Los actores es uno de los pocos puntos salvables del film, aunque tampoco es como para tirar cohetes. Tom Hanks no realiza una gran interpretación pero no desentona, aunque anda un poco perdido. Alfred Molina está exagerado. Jean Reno, pues como su personaje, que parece no enterarse de nada, aunque sinceramente no me imagino a otro actor en este papel, por motivos más que evidentes. Jürgen Prochnow peotagoniza uno de los momentos más patéticos de la cinta, y casi risible. Sólo Paul Bettany e Ian McKellen parecen haber puesto algo de su parte en hacer algo por encima de la media. El primero como un amenazante monje albino, aunque su personaje esté un tanto desaprovechado y desdibujado. Y el segundo como el personaje que prácticamente nos da casi toda la información sobre el supuesto misterio. Da la sensación de que McKellen es consciente de estar participando en algo muy pobre, y decide tomárselo a cachondeo, ofreciéndonos una interpretación divertida. Es curioso que el film arranque cuando él entra en escena, vamos, que nos empezamos a interesar un poco.

No, no me olvido de Audrey Tautou. La he dejado para el final, porque me parece sin lugar a dudas la peor de todo el reparto. Su aparición no está justificada en ningún momento, por mucho que tenga un parentesco con la persona asesinada al pincipio del film. La actriz se pasa toda la película con una cara de sosa que da miedo, sin ofrecer la más mínima personalidad a un personaje que se hunde por sí solo. Incluso cuando se descubre algo muy importante acerca de su pasado, la actriz ni se inmuta. Increíble, si no hubiera visto antes a esta actriz, diría que es muy mala.

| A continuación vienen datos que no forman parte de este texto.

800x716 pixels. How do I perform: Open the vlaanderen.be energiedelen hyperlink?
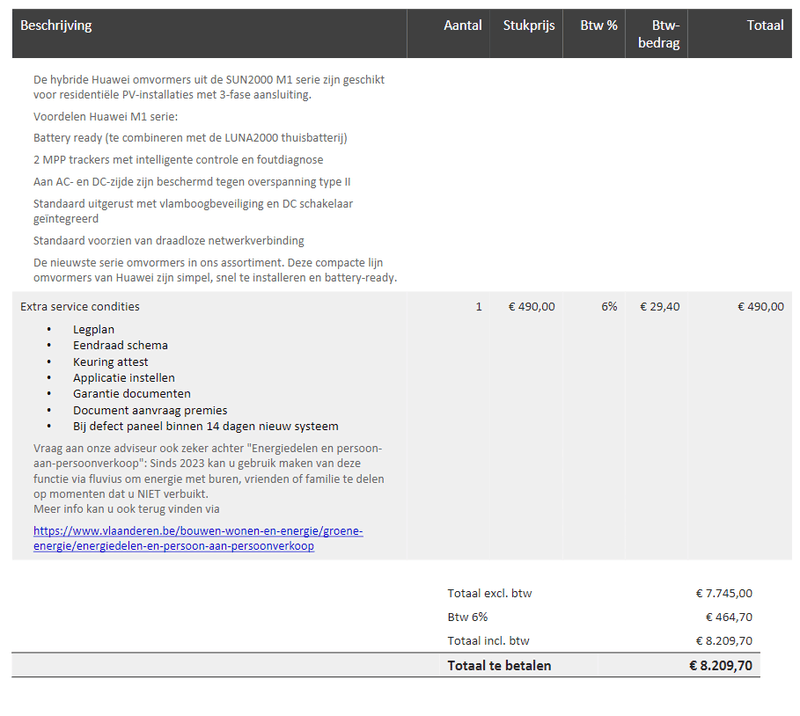tap(197, 539)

Sin embargo, hay dos cosas que me han gustado bastante en esta floja película. Una, la impresionante música compuesta por Hans Zimmer, quien sí se parece haber dado cuenta de las posibilidades que tenía la historia y ha hecho un score muy acorde con todo lo que se cuenta. Y otra, es la escena final, que aunque el personaje se da cuenta de algo mientras se afeita, escena que resulta ridícula, lo que viene a continuación está muy bien filmado. Pero claro, esperar dos horas y media para ver una secuencia que merce la pena de apenas un minuto, pues es de Juzgado de Guardia.

El libro: mediocre donde los haya

La película: mediocre donde las haya

La polémica: exagerada y absurda a todos los niveles. Además, y como ha dicho un amigo mío, reaccionar a una estupidez con una gilipollez es una estupidez de doble tamaño. Si estos fundamentalistas religiosos que tanto protestan por chorradas como el argumento ficiticio que la historia tiene o porque cierta comunidad queda mal parada, vieran la película, comprobarían que no es así. INICIO SPOILER El personaje de Jean Reno pertenece al Opus Dei, y al principio acata las órdenes del obispo simplemente porque piensa que es lo correcto. Al final se da cuenta de su equivocación y él mismo detiene al obispo. En otro momento Ian McKellen dice que no toda la Iglesia está metida en el ajo, que son son solo una sociedad secreta que ha logrado infiltrarse en las más altas Instituciones. FINAL SPOILER.

Y dejo para el final de verdad una cuestión que me ha parecido graciosa: tanto rollo para proteger un secreto que de ver la luz derrumbaría todos los cimientos de la fe cristiana con lo que eso significa, pero es que nunca les ha dado por desvelarlo ¿Para qué lo protegen, si no lo van a desvelar nunca? Si llevan más de 2000 años con el dichoso secreto, poniendo pistas aquí y allá ¿para qué? Para largarnos un coñazo de dos horas y media.